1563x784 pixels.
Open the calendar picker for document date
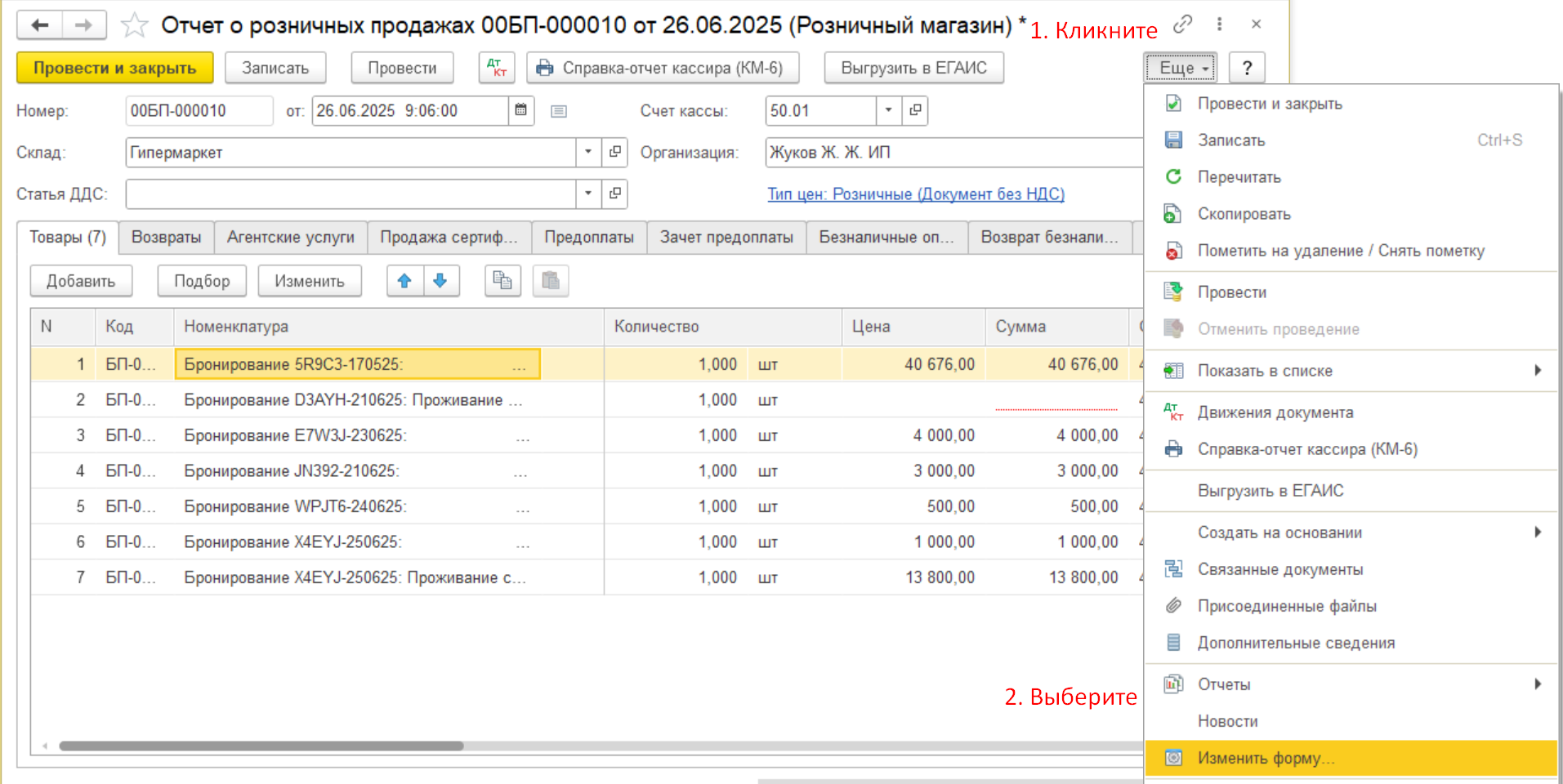point(520,110)
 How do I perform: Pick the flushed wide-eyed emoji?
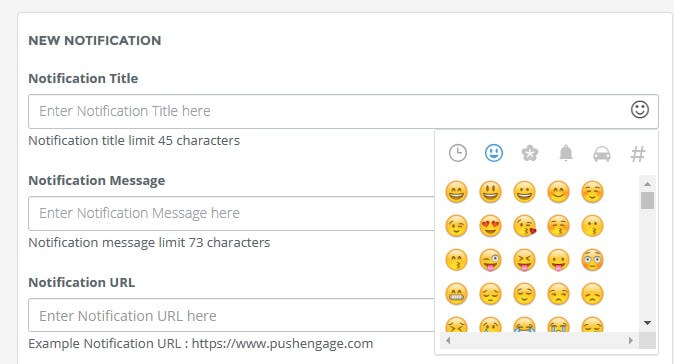[592, 260]
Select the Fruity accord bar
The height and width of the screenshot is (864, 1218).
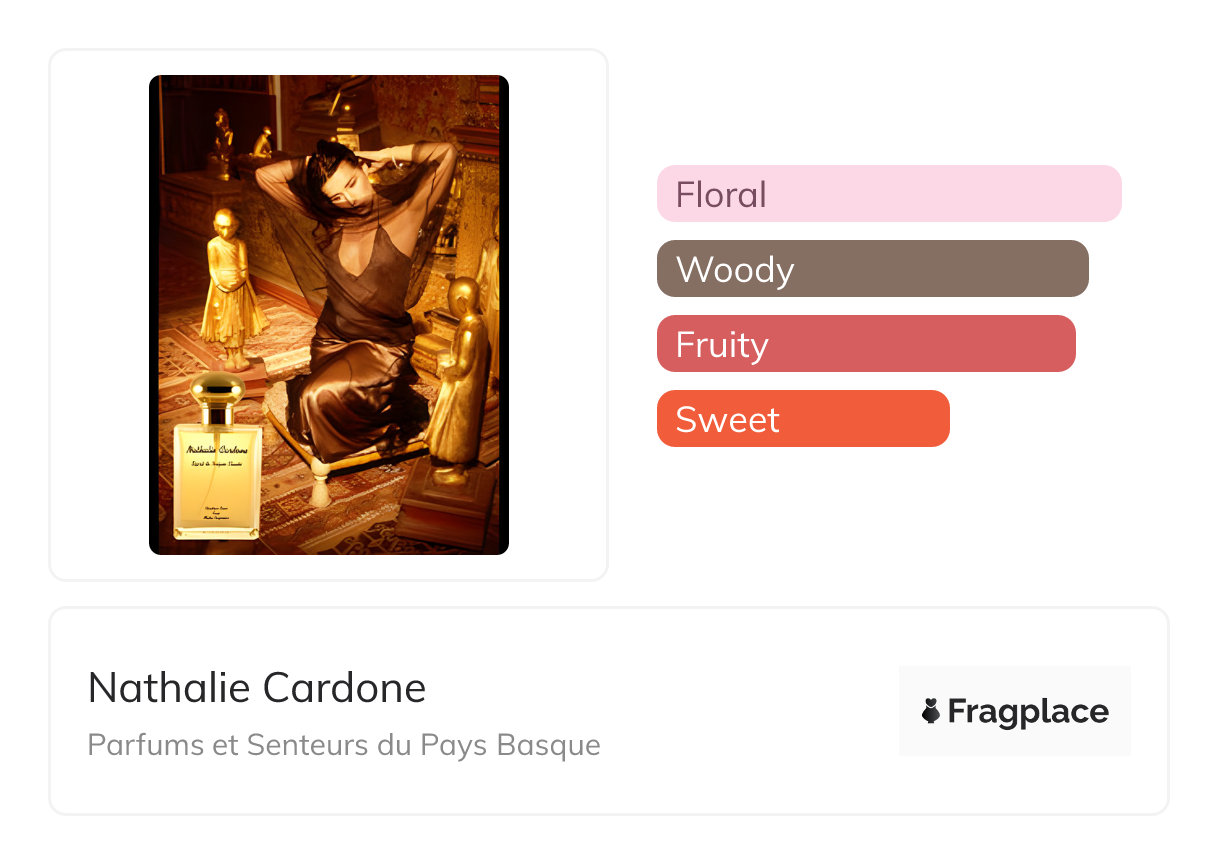click(x=865, y=343)
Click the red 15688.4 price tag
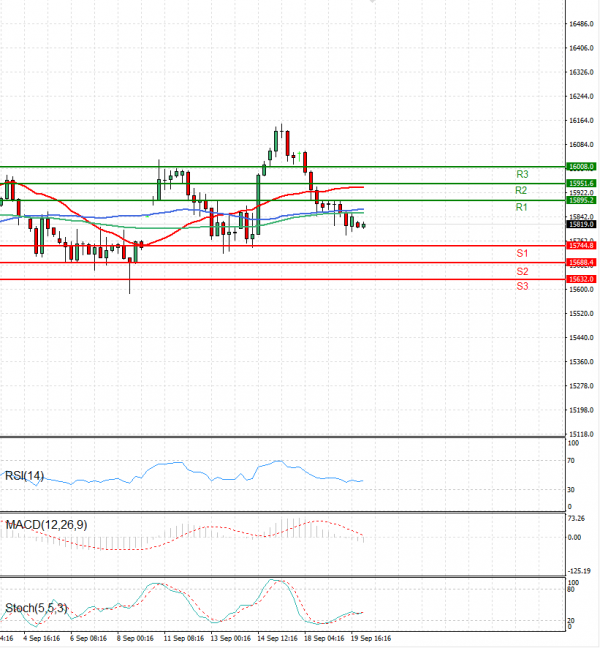The image size is (600, 648). [582, 262]
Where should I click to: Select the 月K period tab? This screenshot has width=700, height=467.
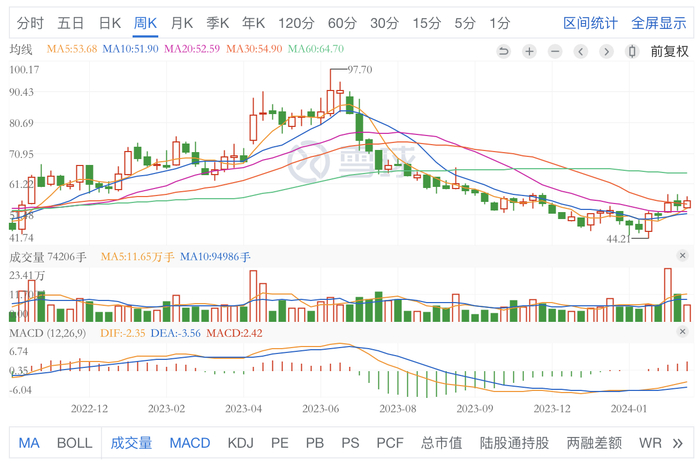click(x=182, y=22)
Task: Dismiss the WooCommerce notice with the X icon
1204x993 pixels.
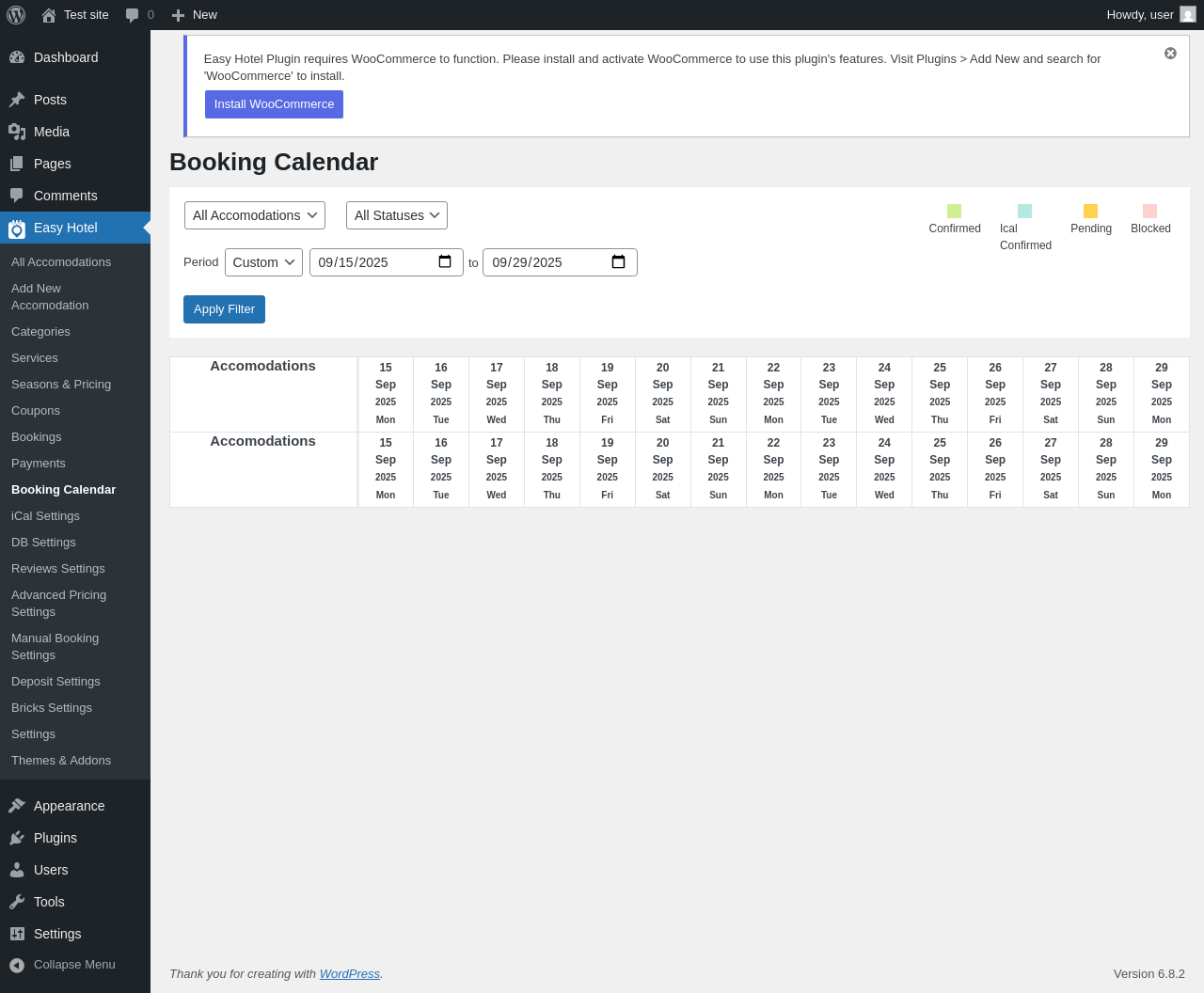Action: coord(1170,54)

◆ WHAT YOU NEED TO DO ◆
Every line above is to be given again exactly, apart from the pictures.

◆ WRITTEN RESPONSE ◆
1563x784 pixels.
Open the calendar picker for document date
point(520,110)
 How do I perform: Pick the flushed wide-eyed emoji?
[592, 260]
Select the Fruity accord bar
The height and width of the screenshot is (864, 1218).
click(x=865, y=343)
Click the red 15688.4 price tag
The image size is (600, 648). [582, 262]
Where should I click to: Select the 月K period tab? This screenshot has width=700, height=467.
click(x=182, y=22)
Task: Dismiss the WooCommerce notice with the X icon
1204x993 pixels.
Action: coord(1170,54)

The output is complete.